Data items:
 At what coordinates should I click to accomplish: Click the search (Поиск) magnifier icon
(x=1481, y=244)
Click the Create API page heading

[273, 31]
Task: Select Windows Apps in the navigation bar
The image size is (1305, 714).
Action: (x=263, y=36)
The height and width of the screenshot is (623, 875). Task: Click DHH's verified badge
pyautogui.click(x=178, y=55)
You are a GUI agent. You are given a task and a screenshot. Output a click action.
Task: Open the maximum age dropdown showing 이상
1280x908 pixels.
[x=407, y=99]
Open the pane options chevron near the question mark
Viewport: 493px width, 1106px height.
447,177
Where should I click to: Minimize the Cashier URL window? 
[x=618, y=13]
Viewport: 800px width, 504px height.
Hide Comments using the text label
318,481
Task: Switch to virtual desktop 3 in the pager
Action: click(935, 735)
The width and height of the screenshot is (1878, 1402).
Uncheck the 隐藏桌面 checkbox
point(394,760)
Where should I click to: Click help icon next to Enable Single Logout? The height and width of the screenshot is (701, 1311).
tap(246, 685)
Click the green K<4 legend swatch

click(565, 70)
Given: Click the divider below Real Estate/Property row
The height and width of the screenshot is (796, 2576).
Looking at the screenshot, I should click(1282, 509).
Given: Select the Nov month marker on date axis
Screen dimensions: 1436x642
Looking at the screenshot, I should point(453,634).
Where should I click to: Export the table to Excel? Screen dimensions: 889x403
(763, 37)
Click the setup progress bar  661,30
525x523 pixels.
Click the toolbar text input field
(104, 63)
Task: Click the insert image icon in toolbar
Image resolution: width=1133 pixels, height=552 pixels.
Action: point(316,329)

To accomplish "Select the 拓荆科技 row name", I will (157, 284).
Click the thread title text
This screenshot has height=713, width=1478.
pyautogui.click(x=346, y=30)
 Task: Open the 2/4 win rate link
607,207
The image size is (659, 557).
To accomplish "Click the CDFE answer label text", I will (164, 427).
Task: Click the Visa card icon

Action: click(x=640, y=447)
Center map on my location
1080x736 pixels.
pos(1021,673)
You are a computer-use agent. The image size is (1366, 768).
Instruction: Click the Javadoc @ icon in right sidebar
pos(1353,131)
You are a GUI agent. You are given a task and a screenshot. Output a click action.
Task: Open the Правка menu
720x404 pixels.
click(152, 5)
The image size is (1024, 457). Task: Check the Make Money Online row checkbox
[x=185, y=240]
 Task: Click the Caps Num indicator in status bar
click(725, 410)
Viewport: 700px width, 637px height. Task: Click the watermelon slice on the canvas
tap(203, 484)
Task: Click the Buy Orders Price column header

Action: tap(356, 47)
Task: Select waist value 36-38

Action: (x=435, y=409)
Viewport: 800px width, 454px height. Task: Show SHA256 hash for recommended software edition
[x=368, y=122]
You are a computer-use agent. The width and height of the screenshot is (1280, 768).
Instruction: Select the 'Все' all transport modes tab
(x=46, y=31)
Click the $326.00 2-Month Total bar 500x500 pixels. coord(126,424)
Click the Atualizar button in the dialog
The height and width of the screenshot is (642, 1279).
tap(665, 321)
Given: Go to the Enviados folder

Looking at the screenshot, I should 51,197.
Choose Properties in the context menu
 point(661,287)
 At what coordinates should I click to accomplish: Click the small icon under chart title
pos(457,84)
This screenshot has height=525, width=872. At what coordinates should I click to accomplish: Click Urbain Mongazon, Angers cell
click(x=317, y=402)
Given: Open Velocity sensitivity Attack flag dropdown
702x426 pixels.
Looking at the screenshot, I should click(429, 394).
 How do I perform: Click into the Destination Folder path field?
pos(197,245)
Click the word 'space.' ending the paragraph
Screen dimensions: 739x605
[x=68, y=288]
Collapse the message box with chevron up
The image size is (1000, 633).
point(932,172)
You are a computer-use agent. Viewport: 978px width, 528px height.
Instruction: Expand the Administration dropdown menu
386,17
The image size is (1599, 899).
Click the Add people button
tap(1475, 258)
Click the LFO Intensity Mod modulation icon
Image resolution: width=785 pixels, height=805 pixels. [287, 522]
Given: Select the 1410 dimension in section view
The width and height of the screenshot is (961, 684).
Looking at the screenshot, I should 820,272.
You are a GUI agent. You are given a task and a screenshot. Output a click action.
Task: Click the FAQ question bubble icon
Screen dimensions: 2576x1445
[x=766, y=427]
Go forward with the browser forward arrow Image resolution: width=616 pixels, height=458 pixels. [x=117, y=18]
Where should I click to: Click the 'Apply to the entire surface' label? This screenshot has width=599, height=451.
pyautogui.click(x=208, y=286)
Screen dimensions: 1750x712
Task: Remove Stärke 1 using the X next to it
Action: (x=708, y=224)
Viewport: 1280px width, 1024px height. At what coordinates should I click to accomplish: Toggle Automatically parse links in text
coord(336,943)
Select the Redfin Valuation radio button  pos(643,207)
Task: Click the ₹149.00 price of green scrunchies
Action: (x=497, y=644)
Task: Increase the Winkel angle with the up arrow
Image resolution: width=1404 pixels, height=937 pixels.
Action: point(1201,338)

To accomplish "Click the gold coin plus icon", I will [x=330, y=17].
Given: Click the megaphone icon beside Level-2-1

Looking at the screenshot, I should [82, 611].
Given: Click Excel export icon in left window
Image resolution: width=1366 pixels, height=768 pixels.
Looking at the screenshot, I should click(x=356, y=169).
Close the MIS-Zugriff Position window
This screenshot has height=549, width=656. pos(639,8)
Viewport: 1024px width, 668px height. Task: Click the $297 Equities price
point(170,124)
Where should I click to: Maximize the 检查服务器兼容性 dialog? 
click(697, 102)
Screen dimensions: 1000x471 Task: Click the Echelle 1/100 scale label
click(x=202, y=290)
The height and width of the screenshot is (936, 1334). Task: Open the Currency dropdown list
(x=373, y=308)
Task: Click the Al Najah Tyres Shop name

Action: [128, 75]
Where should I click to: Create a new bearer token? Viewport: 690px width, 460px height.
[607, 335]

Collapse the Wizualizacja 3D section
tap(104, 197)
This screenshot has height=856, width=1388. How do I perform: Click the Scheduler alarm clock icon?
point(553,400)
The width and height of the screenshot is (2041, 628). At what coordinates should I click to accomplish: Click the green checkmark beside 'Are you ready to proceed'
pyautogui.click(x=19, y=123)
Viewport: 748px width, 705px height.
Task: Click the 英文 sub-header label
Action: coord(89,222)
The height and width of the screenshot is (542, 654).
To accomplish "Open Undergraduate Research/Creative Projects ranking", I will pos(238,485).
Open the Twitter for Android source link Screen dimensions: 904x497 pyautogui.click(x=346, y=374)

Problem requirements | The word "computer" appears in some lines above. Return every one of those lines.

Solved exercise |
You are a computer-use agent. The image size is (1366, 768).
You are a computer-use agent. The width and height of the screenshot is (1280, 768).
You are a computer-use agent. Viewport: 978px width, 528px height.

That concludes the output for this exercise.